LaTeX detector deployed on VisualNeurons

The data and the model: IceVision takes the stage

The data I used consists of a 10k random sample (to speed up prototyping) from the Aida Calculus Math Handwriting Recognition Dataset on Kaggle. Originally composed of 100k images split in 10 batches, this dataset contains photos of a handwritten calculus math expression (specifically within the topic of limits) written with a dark utensil on plain paper. Each image is accompanied by ground truth math expression in LaTeX as well as bounding boxes and pixel-level masks per character. All images are synthetically generated. A selection of three of them is displayed next.

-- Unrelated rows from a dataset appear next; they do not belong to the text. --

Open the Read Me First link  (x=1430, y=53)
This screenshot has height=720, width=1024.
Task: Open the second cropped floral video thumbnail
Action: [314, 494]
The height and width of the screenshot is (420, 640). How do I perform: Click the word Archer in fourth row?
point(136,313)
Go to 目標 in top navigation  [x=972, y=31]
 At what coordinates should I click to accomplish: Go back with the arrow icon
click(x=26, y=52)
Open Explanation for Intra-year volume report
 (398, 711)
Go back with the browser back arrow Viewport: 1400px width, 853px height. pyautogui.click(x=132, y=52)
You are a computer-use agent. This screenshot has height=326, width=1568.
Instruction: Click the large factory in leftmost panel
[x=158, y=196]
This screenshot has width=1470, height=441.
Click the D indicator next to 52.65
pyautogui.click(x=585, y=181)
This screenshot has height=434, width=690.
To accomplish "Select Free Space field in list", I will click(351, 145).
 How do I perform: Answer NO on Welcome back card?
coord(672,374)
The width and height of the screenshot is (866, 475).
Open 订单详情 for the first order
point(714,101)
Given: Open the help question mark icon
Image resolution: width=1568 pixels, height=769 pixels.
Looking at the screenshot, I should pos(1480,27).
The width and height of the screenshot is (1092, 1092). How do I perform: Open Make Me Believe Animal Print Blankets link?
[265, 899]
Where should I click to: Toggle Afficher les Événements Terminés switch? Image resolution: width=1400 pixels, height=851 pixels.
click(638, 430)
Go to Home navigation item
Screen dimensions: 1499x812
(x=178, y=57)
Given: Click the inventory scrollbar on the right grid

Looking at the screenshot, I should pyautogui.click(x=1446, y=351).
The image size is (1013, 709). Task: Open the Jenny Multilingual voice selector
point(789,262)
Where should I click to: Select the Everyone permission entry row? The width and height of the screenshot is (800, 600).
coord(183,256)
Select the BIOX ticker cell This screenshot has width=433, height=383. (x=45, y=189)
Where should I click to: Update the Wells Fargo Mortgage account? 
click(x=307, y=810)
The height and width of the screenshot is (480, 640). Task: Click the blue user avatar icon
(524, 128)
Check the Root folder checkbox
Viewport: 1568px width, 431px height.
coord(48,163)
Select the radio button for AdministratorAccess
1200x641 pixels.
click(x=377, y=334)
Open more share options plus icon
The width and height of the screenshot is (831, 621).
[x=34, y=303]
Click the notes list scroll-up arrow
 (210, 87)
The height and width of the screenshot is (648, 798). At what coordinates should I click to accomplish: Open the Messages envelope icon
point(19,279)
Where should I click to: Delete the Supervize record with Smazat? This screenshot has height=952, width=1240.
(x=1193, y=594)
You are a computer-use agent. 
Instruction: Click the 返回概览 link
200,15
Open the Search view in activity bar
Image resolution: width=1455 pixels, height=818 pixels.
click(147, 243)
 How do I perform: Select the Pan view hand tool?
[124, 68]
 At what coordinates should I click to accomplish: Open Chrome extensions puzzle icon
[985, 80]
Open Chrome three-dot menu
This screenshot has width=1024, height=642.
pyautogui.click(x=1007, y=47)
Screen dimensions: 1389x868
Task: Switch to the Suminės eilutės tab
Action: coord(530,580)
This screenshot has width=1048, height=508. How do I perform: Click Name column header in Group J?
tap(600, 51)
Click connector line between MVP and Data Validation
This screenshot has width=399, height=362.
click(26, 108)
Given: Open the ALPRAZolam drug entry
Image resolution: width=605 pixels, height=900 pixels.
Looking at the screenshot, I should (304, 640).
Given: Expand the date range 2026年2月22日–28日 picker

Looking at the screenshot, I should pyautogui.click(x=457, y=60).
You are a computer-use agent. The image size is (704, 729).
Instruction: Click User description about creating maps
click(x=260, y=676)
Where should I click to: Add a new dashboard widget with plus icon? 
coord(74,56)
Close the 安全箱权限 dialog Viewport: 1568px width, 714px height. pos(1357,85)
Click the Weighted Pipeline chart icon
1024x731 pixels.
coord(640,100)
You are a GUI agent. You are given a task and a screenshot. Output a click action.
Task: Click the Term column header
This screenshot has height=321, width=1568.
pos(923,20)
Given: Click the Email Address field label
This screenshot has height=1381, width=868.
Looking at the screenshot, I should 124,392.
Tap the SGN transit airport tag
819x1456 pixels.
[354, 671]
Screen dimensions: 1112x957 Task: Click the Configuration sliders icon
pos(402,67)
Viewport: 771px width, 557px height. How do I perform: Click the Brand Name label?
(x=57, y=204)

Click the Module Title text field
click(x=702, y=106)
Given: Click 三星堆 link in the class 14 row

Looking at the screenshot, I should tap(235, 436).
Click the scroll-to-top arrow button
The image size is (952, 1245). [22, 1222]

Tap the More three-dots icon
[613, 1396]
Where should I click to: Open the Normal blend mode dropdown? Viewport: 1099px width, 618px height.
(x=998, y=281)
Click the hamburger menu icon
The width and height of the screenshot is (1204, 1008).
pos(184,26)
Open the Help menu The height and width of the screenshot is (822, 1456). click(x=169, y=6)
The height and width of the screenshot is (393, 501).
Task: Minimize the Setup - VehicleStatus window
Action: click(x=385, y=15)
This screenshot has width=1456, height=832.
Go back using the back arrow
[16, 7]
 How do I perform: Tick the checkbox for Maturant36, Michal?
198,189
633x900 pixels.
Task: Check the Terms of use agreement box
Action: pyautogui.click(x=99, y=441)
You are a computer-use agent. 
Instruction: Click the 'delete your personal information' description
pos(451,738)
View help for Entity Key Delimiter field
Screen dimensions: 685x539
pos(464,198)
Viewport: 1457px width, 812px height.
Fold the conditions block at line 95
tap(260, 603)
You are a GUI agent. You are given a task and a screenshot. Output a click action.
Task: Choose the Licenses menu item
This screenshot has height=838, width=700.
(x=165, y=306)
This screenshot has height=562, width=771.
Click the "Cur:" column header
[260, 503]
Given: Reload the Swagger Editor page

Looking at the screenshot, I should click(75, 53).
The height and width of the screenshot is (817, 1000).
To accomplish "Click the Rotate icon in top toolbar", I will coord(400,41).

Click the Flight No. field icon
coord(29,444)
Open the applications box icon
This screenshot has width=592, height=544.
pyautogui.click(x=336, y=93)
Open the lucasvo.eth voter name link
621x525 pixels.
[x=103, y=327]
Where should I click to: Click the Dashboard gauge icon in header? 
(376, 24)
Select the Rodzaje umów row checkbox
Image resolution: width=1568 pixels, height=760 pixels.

Three images taken from the Aida Calculus dataset

As for the model, I opted for Faster R-CNN. As you can see from the notebook, I achieved ~86.3% mAP in 11 epochs. Each epoch took roughly 20 minutes, training on 8k images and validating on 2k (randomly split), on an ml.p3.2xlarge SageMaker Notebook instance (1 Tesla V-100 GPU). I tried Retinanet and EfficientDet as well, but they were both slower and less performant, so I stuck to Faster R-CNN. As for the training itself, I used the rock-solid lr_find + fine_tune fastai approach.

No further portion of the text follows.